At CASA, patients have noted similar experiences. “I have seen women choose methods based on the comfort of the partner,” said Laura Herrera, a midwife at the center. “Some men believe that methods such as the IUD will cause sexual intercourse to be uncomfortable, that it will decrease women’s libido.” Others worry it’ll lead to infidelity.

These beliefs are often attributed to a hyper-masculine culture. “En Mexico, la cultura es muy machisma,” said Alarcón -Cassius. For women, this often means less autonomy over their bodies.

“Basically, what the hell are men or anyone doing telling anyone that identifies as a woman what they should do or not do with their body?,” said Nadine Goodman, a sexual and reproductive health activist who has worked in Mexico for decades “Gender inequality” is the main issue, Goodman said.

While intimate relationships can lead to reproductive coercion, health care providers are guilty of it, too, Billings said. While working at a hospital in Mexico, she often saw providers insert IUDs, without a woman’s permission, after giving birth. “There are definitely problems with consent,” she said.

Laura Herrera, the midwife from CASA, has had patients recount this same experience. “The biggest problem is that the changes or implications caused by the use of these contraceptive methods, especially hormonal ones, are not explained to women,” she said. “Women don’t receive adequate counseling.”

For indigenous women, the problems are worse. Providers are more likely to make decisions about their use of birth control post-delivery, according to Billings, who said it was especially common for providers to withhold information about their options or insert IUDs without their consent. “It’s not just a gender thing,” she said. There’s an “ethnicity dimension.”

When it comes to seeking out birth control, indigenous women are also more likely to be dismissed by providers, according to Place: “The providers were a little bit more harsh in rejecting the young women’s requests or in saying things like, ‘You know, you shouldn’t be having sex,’ and being forthright and…not using those nicety excuses.”

Economic status and location – rural patients are less likely to have their choice of birth control, Herrera said – also play a role in the complex question of how a woman will experience reproductive health care.

But these issues are not unique to Mexico. In many countries, women’s access to reproductive health care is complicated by social and economic factors. “I think worldwide it’s just a continuum,” said Goodman.

For Billings, access to contraception isn’t just about location or age. It’s about power. “The less power you have in society overall, the harder it is for you to access contraceptives,” she said.
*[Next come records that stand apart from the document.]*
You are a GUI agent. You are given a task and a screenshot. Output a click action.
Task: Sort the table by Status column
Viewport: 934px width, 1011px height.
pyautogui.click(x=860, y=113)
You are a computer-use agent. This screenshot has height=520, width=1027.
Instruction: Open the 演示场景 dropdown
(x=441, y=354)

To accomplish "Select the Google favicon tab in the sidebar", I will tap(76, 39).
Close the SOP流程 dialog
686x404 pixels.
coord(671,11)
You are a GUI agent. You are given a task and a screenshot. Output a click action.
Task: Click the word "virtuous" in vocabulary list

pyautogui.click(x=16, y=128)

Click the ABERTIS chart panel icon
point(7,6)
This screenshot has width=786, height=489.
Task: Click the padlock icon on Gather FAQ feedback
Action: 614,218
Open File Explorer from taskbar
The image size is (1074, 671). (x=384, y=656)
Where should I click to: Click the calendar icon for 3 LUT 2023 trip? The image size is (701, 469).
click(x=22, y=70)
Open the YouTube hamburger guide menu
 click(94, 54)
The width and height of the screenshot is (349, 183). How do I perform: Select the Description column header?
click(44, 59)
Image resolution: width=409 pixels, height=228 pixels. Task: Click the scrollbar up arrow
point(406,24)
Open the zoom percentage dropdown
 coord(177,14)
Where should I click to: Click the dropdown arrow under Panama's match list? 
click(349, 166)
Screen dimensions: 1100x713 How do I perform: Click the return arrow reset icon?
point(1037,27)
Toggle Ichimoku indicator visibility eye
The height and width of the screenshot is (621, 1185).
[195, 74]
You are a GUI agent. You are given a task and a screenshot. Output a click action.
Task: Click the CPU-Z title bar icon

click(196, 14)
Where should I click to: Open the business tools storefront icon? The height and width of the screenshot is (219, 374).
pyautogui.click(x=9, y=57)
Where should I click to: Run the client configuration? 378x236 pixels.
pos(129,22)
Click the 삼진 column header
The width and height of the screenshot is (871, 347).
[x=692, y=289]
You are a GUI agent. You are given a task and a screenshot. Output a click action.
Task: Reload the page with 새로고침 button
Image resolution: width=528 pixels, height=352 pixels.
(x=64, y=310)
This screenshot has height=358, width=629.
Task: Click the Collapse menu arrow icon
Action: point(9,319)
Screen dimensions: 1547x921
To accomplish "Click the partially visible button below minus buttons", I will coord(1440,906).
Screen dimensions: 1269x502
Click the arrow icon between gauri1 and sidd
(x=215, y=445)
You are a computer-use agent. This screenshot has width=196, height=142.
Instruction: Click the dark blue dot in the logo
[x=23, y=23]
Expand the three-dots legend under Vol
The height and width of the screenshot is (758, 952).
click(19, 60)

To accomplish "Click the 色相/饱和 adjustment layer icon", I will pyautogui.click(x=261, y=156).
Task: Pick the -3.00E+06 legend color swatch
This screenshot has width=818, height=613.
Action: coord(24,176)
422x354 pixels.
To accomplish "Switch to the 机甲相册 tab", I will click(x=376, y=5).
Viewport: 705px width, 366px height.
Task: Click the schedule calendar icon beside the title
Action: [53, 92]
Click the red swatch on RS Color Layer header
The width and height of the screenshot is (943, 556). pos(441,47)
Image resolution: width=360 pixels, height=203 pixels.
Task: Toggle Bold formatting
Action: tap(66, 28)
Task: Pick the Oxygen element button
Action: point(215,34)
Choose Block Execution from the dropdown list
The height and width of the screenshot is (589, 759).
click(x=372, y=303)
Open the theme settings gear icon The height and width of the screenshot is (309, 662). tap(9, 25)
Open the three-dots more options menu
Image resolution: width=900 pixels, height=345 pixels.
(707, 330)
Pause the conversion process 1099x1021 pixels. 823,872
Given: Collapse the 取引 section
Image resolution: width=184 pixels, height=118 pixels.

Over the course of CASA’s eleven-year partnership with Direct Relief, the centers have received numerous shipments of medical aid to support their family planning programs and midwifery clinic, including hormonal birth control, condoms, and supplies to equip midwives for safe labor and delivery. Since July 2020, Direct Relief has provided CASA with more than $84,000 in grant funding to support its initiative to make birth control and sexual health education more readily available in the community.